• Instructions for the task: Only the lines with "Sort" in them need to be copied from the listing.

• Input material:
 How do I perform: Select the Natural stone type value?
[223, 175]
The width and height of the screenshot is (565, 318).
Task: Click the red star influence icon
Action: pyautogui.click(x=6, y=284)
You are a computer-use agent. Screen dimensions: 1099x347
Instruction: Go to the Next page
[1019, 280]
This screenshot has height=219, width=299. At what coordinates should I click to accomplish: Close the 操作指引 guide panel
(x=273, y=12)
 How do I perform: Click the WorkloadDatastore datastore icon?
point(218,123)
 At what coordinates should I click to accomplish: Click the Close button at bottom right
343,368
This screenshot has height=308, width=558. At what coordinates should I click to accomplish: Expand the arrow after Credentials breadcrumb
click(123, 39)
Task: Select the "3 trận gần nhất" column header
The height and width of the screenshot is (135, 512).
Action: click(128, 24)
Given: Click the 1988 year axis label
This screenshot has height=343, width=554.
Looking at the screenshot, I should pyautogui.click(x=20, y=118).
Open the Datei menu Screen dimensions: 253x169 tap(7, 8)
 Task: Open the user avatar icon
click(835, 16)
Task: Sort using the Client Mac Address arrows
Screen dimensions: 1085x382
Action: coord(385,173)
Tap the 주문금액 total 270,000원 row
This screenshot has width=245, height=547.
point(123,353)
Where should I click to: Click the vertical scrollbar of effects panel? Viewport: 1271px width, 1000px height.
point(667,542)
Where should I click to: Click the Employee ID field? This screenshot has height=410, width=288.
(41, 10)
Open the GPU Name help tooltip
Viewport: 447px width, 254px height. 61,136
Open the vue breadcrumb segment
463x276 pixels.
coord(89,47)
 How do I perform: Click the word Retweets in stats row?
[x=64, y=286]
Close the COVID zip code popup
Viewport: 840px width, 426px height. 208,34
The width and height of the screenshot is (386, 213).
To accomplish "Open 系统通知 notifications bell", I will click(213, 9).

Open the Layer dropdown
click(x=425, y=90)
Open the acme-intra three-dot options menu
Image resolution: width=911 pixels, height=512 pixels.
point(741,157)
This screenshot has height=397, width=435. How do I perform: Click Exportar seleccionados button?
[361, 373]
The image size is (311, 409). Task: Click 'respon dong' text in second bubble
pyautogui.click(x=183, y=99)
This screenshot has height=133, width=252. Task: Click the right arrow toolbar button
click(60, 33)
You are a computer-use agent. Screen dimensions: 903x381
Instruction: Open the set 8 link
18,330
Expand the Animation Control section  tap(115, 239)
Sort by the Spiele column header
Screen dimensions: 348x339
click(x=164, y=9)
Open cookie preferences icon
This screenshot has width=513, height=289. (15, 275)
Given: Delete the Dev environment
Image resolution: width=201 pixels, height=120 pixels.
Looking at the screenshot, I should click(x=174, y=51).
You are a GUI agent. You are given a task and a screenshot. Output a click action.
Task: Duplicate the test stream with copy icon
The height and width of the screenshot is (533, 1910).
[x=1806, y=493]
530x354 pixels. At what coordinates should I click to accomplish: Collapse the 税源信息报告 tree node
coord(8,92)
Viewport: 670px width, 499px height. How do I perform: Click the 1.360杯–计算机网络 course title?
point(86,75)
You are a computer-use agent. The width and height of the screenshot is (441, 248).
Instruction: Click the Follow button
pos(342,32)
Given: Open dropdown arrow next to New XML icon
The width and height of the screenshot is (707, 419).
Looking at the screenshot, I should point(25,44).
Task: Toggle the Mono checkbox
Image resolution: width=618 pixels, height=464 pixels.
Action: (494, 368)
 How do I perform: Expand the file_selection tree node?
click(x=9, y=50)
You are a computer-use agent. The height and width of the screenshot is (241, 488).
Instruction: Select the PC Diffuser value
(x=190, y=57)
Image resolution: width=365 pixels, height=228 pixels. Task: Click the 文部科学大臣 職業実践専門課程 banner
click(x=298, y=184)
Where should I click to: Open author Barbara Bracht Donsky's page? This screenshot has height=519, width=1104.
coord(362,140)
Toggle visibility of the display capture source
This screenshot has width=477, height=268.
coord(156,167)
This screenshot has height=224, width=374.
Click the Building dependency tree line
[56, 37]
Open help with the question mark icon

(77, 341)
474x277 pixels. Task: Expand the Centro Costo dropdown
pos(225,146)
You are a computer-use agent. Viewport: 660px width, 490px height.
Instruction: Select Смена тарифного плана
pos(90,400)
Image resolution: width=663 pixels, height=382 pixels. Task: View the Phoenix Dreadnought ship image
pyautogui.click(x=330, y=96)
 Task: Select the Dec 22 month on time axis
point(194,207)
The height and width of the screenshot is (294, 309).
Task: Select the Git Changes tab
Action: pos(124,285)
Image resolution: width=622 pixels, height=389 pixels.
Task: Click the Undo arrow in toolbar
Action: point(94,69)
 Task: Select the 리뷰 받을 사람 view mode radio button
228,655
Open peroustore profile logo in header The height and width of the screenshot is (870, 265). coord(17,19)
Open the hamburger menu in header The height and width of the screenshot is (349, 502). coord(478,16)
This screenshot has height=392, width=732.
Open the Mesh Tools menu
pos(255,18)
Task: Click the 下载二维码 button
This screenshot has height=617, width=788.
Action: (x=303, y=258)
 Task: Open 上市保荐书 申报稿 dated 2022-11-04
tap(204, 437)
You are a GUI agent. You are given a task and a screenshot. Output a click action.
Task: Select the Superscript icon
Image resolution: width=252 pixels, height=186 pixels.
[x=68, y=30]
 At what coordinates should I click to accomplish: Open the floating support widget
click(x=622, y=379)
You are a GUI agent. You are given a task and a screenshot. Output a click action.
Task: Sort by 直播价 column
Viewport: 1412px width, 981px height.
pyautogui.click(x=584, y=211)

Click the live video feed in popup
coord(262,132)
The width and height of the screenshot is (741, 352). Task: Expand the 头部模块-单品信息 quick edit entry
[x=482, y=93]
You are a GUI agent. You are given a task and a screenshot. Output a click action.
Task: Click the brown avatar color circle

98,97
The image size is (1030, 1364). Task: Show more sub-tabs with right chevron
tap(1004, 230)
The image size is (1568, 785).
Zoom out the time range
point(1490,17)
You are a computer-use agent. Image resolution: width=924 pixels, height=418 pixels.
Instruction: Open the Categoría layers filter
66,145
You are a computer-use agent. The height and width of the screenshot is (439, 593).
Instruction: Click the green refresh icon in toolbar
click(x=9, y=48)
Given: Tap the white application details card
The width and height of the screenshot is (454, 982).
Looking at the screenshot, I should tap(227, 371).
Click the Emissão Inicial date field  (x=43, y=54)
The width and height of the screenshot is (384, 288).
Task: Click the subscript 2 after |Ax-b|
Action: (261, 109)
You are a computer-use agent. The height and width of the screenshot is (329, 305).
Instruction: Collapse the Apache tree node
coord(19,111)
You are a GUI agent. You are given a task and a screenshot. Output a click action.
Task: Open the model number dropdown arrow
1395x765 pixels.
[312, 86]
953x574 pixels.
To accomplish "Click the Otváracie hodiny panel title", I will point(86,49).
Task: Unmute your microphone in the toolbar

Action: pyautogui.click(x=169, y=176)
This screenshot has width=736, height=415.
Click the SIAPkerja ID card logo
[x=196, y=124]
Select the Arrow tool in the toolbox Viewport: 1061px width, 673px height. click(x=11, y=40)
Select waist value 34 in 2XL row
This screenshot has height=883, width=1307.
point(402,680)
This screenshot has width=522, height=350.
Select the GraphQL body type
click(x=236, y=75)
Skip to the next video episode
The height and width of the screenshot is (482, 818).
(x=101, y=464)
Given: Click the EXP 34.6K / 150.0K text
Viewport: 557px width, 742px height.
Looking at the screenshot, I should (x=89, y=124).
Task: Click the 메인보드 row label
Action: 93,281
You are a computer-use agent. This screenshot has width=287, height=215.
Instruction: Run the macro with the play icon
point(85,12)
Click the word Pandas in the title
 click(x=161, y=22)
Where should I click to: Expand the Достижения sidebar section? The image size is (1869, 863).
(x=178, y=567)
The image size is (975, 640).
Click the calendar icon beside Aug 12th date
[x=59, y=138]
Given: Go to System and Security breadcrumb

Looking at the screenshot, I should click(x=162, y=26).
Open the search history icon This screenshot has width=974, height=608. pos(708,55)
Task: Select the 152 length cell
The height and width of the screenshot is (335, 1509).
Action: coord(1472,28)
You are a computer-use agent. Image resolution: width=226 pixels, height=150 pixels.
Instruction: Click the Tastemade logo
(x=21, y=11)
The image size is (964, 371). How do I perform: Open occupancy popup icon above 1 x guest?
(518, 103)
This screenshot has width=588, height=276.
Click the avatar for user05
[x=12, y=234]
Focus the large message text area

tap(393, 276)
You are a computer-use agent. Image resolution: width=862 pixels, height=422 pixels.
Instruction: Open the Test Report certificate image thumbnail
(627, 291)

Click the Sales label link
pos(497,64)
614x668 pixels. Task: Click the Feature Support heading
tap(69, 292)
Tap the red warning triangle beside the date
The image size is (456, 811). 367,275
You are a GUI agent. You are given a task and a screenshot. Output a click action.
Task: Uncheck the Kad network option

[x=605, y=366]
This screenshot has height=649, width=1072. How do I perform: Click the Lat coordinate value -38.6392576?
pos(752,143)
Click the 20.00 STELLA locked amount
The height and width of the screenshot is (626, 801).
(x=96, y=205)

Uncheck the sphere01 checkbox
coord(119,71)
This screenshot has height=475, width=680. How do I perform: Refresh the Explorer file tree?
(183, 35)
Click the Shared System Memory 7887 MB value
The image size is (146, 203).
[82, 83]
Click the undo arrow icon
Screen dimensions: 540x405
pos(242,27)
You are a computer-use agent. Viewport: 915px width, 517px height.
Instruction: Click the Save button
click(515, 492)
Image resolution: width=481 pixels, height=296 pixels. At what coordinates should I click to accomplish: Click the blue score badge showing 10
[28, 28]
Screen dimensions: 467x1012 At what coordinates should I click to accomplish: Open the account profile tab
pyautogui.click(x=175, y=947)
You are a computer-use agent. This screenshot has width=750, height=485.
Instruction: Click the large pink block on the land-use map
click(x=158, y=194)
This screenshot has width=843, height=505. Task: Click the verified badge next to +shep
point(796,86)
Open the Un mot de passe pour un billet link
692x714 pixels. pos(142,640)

• Response to this exercise:
Task: Sort using the Client Mac Address arrows
Sort by the Spiele column header
Task: Sort by 直播价 column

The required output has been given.